An internet friend reminded me the other day of an important lesson we all need to take on board and remember. When I say all I am talking about 49.9% of the population though the core message applies to us all. It is a message I have addressed more than once in blogs over the years and on occasion in other writings both fiction and none fiction. It occasionally even comes up in subtext in my Hannibal novels, but in the most recent novel ‘A Squid on the Shoulder’ in one chapter it moved beyond subtext.

I reproduced some exerts from that chapter here, because the central message is I feel an important one. This first section is really just to add some Context to what follows:-

Yet once again, somehow, I’d survived when so many others had not. This struck me as absurd.  

Why did I, of all people, keep surviving these things…? 

I don’t believe in fate. I don’t believe in some higher power guiding our lives. Saving perhaps she who resided on the throne of Great Britain, who’d been the only higher power in my life. Old Clockwork Ticker mightn’t be a living goddess, as some mad gin-sodden fools like my old mum chose to believe, but she may as well have been. The empire Britain rules in her name shapes the lives of billions within its boundaries, so call her a higher power if you will, but old Sticky Vic doesn’t shower favours on the likes of me. As for god, well, if there is one, it has always struck me that his ineffable plan is too damn ineffable.

Hannibal is not in the best of places at this point, as you may guess. Things have happened and he is it is fair to say a little distraught. Which leads to an excess of engine room gin and some deep soul searching on the subject of what a chap does and doesn’t do. These excerpts are part of a longer narrative obviously but the bits I have pulled out express what I believe to be an important truth, which is why feel they perhaps need to see a larger audience than just those who read my often quite silly steampunk novels…

A lot of crap is spoken at times about chaps.  

‘A chap doesn’t cry,’ they’ll say. ‘A chap doesn’t bare his soul and weep like a baby,’ they’ll add for good measure. But what they really mean is ‘A chap doesn’t do that in front of another chap…’ It’s part of the code. It’s part of what’s expected, because they are told, as we all are told, ‘A chap keeps a stiff upper and doesn’t blub…’

Hettie, as I have said before, was in many ways a chap. I mean, obviously, she wasn’t a chap, but she was more a chap than most chaps could ever aspire to be… 

And another thing they say is ‘a chap doesn’t break down in front of another chap,’ no matter how much a chap has had to drink. No matter how black the day. No matter what burdens a chap is shouldering. No matter what. 

A chap soldiers on and the most you should expect from another chap is for them to tell you to buck up and behave like a chap ought to, because it’s just the done thing. A chap, that is, a man, well…  

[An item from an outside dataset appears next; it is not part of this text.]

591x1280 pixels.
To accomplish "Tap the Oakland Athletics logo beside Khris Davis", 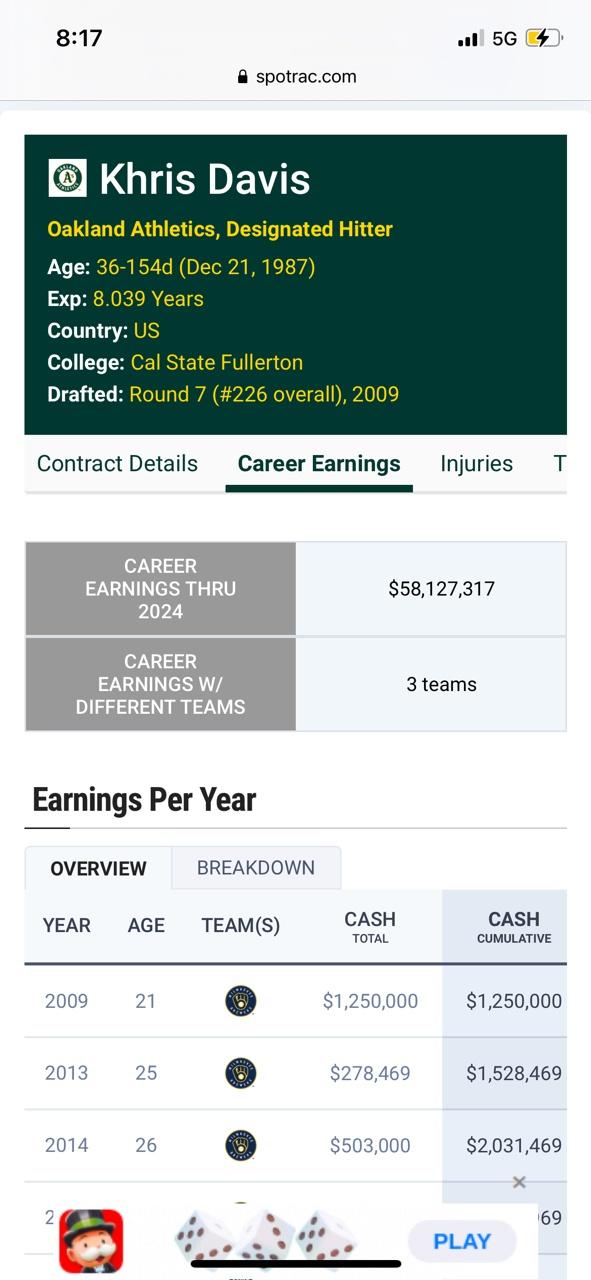I will [x=67, y=178].
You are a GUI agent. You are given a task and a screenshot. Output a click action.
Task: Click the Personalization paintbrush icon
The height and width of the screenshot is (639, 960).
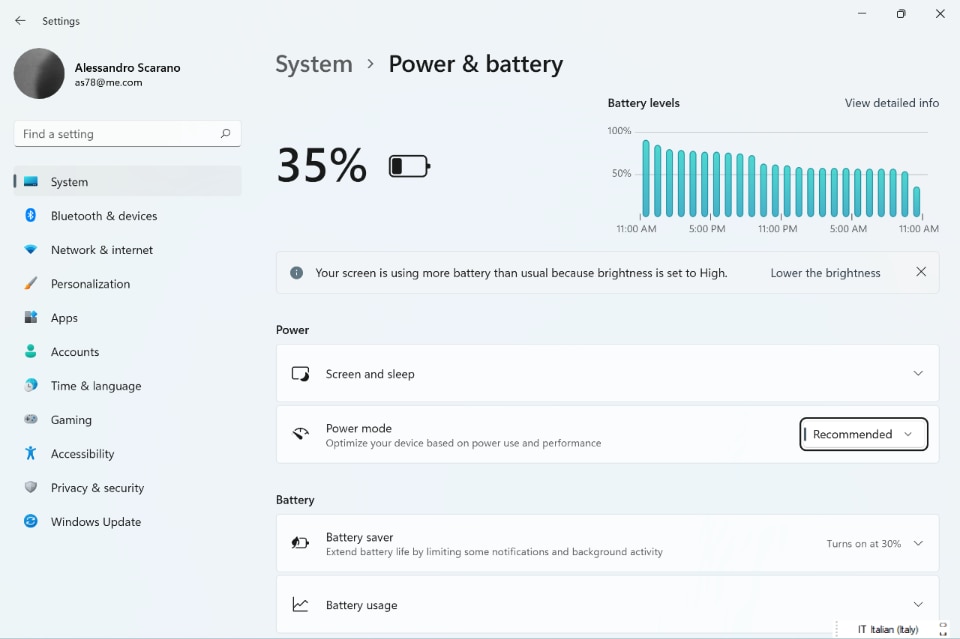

What it comes down to is a man doesn’t cry… 

Hettie didn’t say a word, just sipped her drink and sat across from me, head bowed, not encroaching on my despair. Like a good chap does. Even a chap who is not a chap… 

Hettie also didn’t say a word when I started to weep.  

Call it exhaustion, mental and physical, after all I’d been through in the last few days. Call it delayed shock. Call it the drink. Call it whatever you want. I sat there and I wept, tears streaming down my face, utterly distraught… And Hettie didn’t say a word, she just sat there with me, like a good chap does. Even a chap who isn’t a chap.  

I wept.  

And then Hettie put down her glass, picked up her chair, moved it next to mine, sat down again, put her arm around my shoulder and pulled me down onto her chest. And then she just let me get it all out, all that pent-up emotion, all the fear, all the horror, all the anxiety and dread. She let me just open the flood gates and empty the dam.   

And all through this, Hettie didn’t say a word. She just sat there with me, like a good chap does.  

Even a chap who isn’t a chap.  

Because when it comes down to it, a good chap, a real chap… Well, a chap like that knows that all the horse shit that is said about what a chap does and doesn’t do is just that, so much horse shit. Chaps sometimes need to weep, and chaps sometimes need another chap, even a chap who isn’t a chap, to just sit with them and let them do so. Without all that ‘A real chap doesn’t do this’ nonsense.  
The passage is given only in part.